### EXCERPTED PASSAGE
:::::
Higher pay OK’d to attract applicants
Spokane Valley will have to pay more if it wants a personnel manager, the City Council decided Tuesday.
Council members agreed unanimously, with Steve Taylor absent, to bump up their offer by two pay grades, from a range of $55,200 to $70,800 to a range of $68,400 to $87,684 a year.
Deputy City Manager Mike Jackson said the city had been unable to hire anyone in two recruiting drives since December.
“Obviously, the marketplace indicates that what we have been offering is not attractive,” Councilman Dick Denenny conceded.
Mayor Rich Munson said one “highly qualified” candidate said he turned down the job because “we simply weren’t paying enough money.”
Deputy City Clerk Carrie Acosta has been handling the city’s personnel management duties since human resources analyst Trish Burns-Hart passed the bar examination and resigned late last year to become a lawyer.
:::::
### INFORMATION SUPPLIED
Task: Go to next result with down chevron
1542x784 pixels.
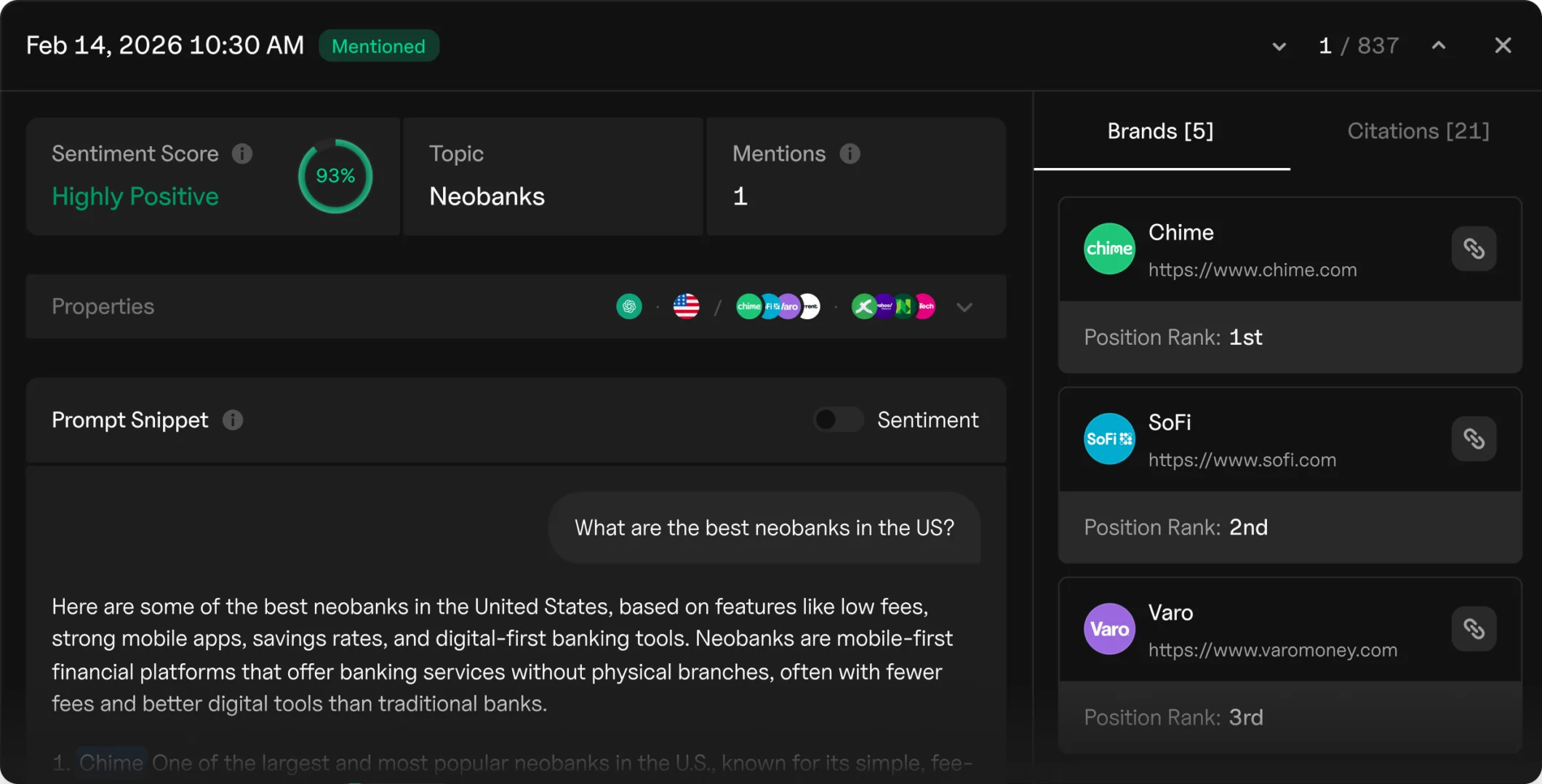Action: click(x=1279, y=47)
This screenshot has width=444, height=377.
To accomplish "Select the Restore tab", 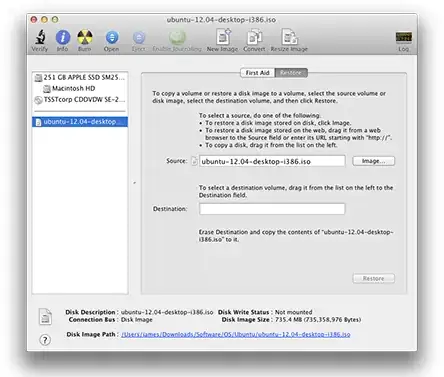I will (291, 73).
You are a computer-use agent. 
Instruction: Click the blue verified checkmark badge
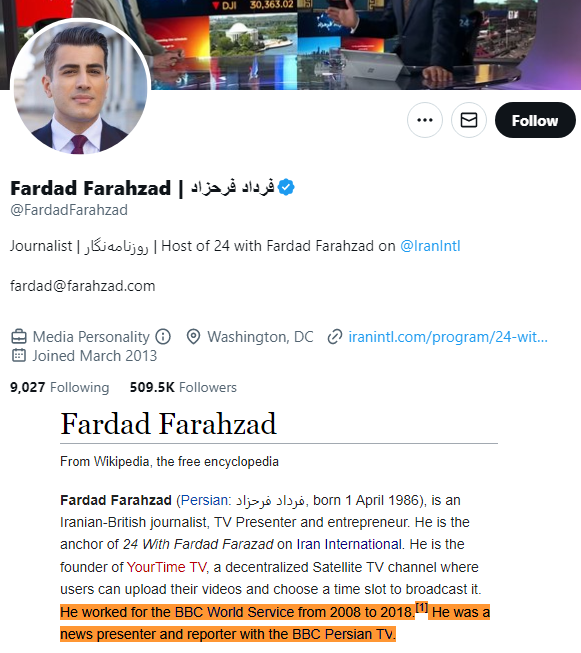(x=286, y=187)
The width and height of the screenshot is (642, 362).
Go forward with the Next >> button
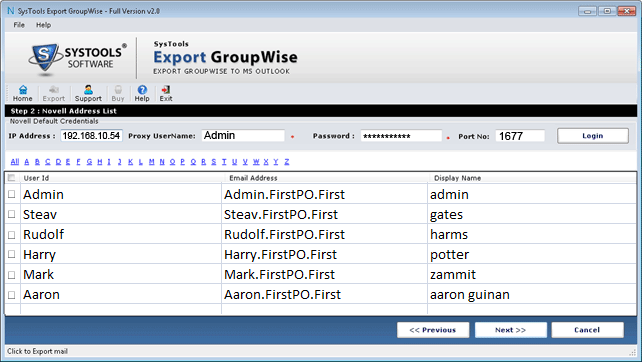pos(511,330)
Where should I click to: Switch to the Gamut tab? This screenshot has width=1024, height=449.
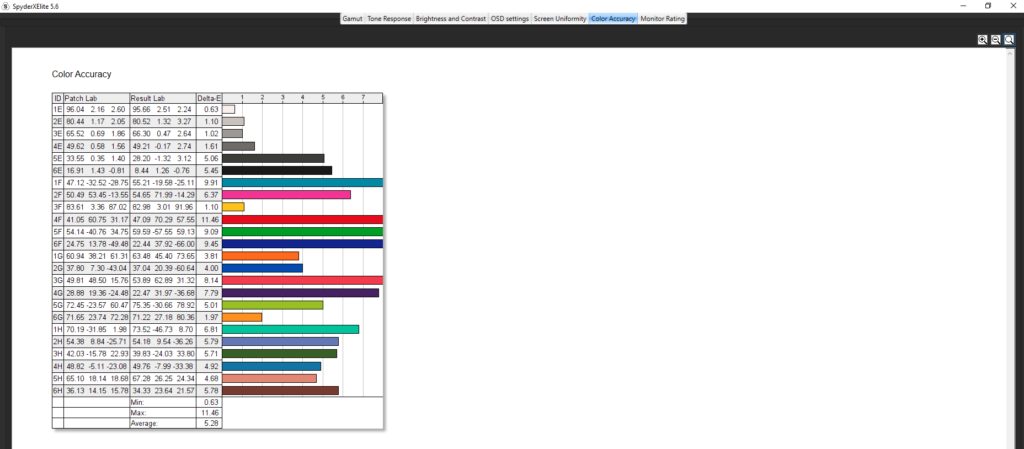click(352, 18)
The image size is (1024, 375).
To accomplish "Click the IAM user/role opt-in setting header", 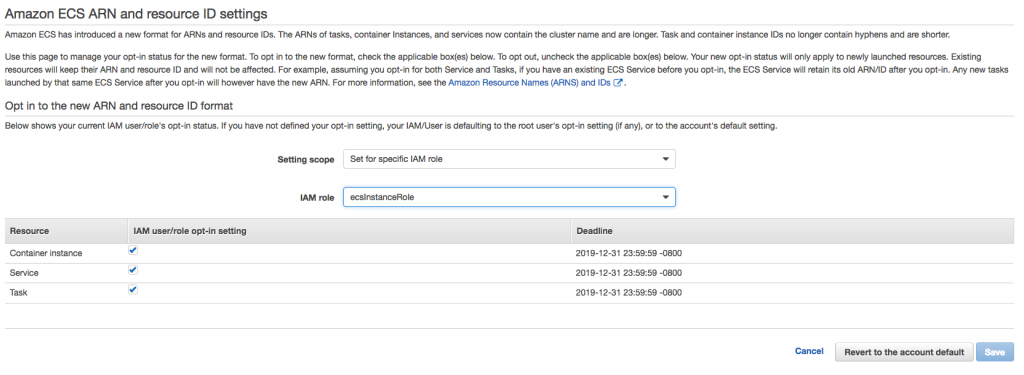I will (x=189, y=231).
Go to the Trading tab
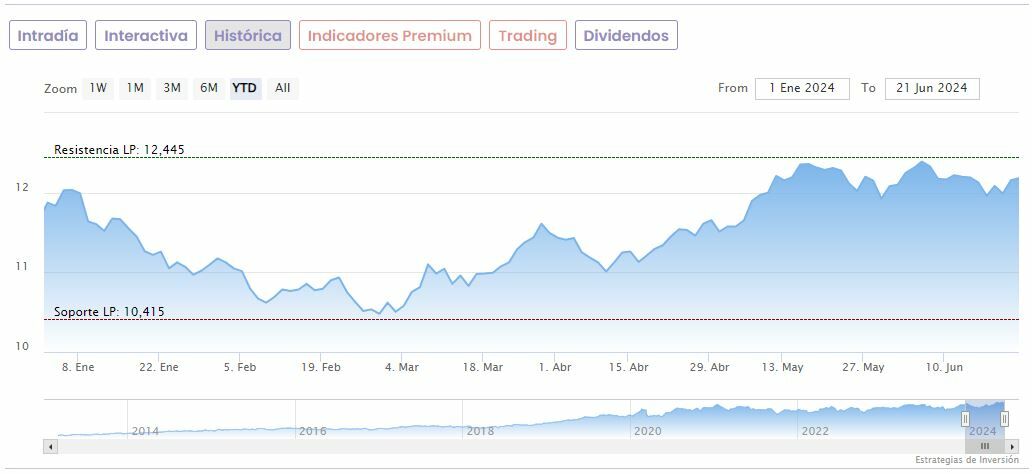1032x474 pixels. point(527,35)
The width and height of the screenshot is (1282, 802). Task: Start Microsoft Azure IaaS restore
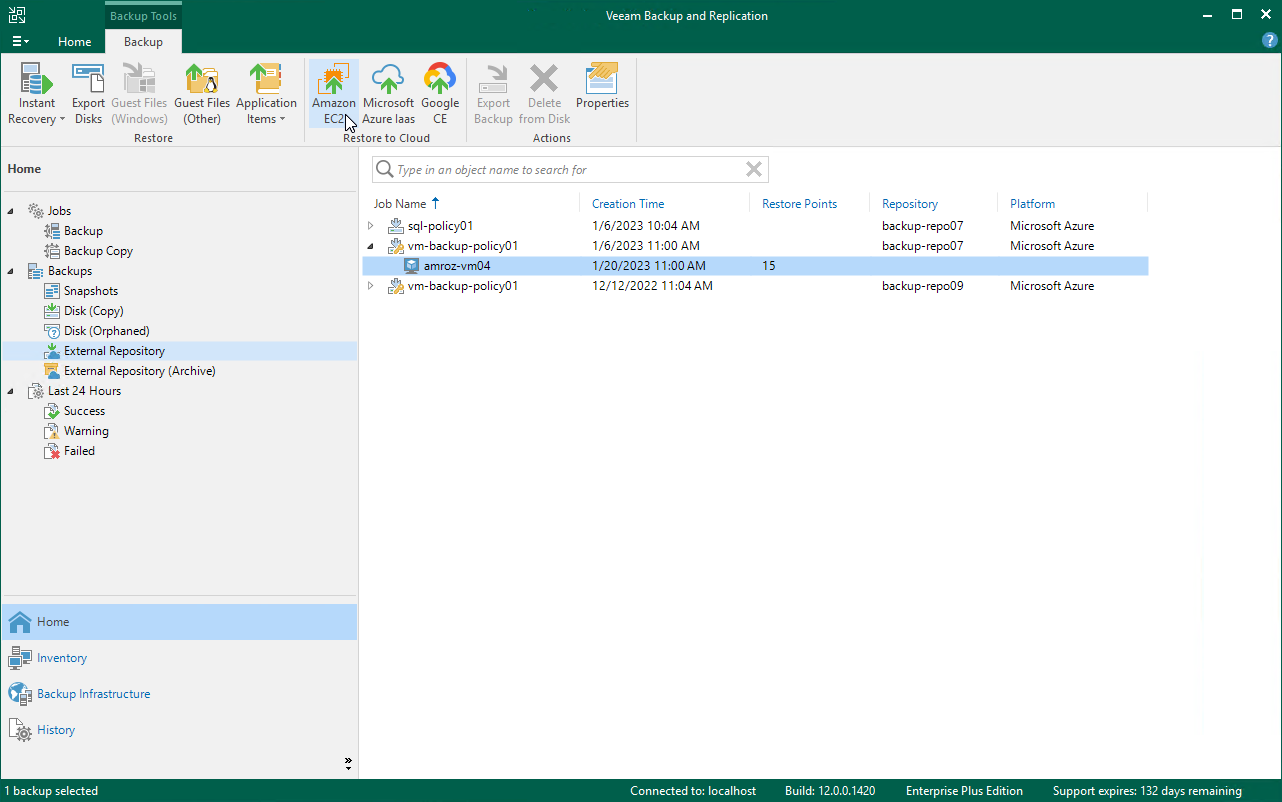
:::::
### PROBLEM TO WORK ON
Transcribe, word for word, everything in the Spokane Valley pay article from "Higher pay OK’d" down to "Dick Denenny conceded.". These items have no connection to the Spokane Valley pay article.

### EXERCISE SOLUTION
Higher pay OK’d to attract applicants
Spokane Valley will have to pay more if it wants a personnel manager, the City Council decided Tuesday.
Council members agreed unanimously, with Steve Taylor absent, to bump up their offer by two pay grades, from a range of $55,200 to $70,800 to a range of $68,400 to $87,684 a year.
Deputy City Manager Mike Jackson said the city had been unable to hire anyone in two recruiting drives since December.
“Obviously, the marketplace indicates that what we have been offering is not attractive,” Councilman Dick Denenny conceded.